Mit dem Schuljahr 2010/2011 nehmen die neuen Sekundarschulen die Arbeit auf. Sie treten an die Stelle von Haupt-, Real- und Gesamtschulen. Das Gymnasium besteht unverändert fort. Beide weiterführende Schulen ermöglichen alle Abschlüsse einschließlich des Abiturs.
Die Reform begleiteten in der Stadt hitzige Debatten. Mit dem zweigliedrigen System will der rot-rote Senat die Abbrecherzahlen senken und die der Abiturienten steigern. Außerdem soll der Bildungserfolg künftig weniger von der sozialen Herkunft abhängen. «Die alte Dreigliedrigkeit des Bildungssystems steht für die Trennung und Abspaltung von Schülergruppen», sagte Bildungssenator Jürgen Zöllner (SPD). «Der Berliner Weg wird Schule machen.»

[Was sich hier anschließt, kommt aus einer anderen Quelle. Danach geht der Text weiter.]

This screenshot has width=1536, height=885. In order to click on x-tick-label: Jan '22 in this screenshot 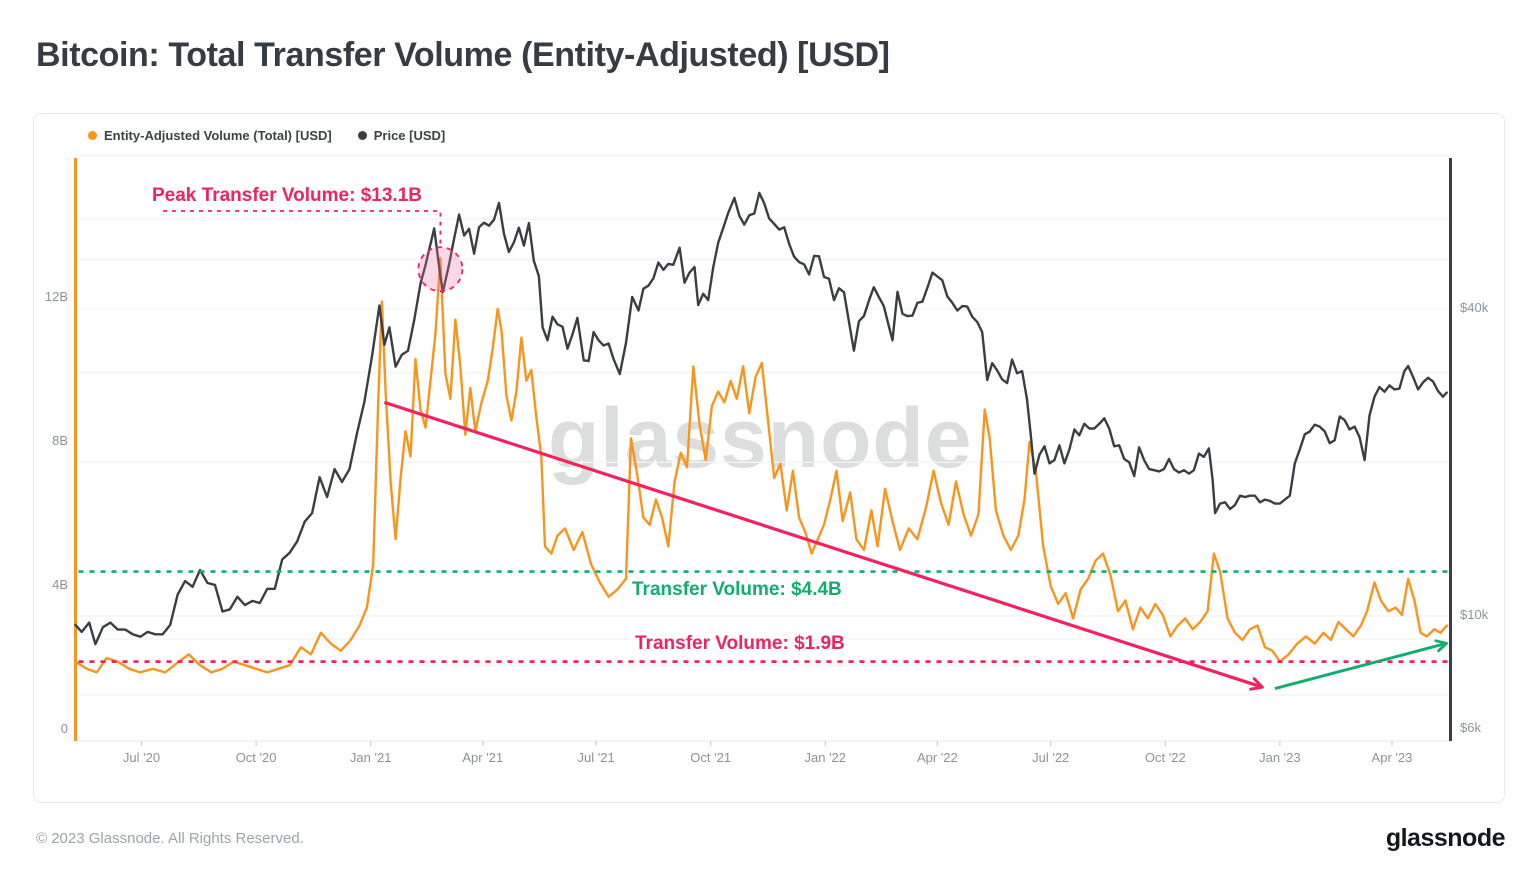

Die Sekundarschulen sollen flächendeckend ganztags laufen und die Schüler mit Werkstätten und Praktika sowie flexiblen Stundentafeln praxisorientierter und individueller unterrichten. Dazu werden sie besser mit Personal ausgestattet. An der Sekundarschule gibt es das Abitur nach 13 Jahren, am Gymnasium nach 12 Jahren, in Ausnahmefällen auch nach 11. Auch bei den Gymnasien wurde der Ganztagsbetrieb ausgebaut.
Parallel zu Gymnasium und Sekundarschule läuft das Pilotprojekt Gemeinschaftsschule weiter. Dabei wird in 17 Schulen erprobt, Schüler vom 1. bis 13. Schuljahr zusammen zu unterrichten.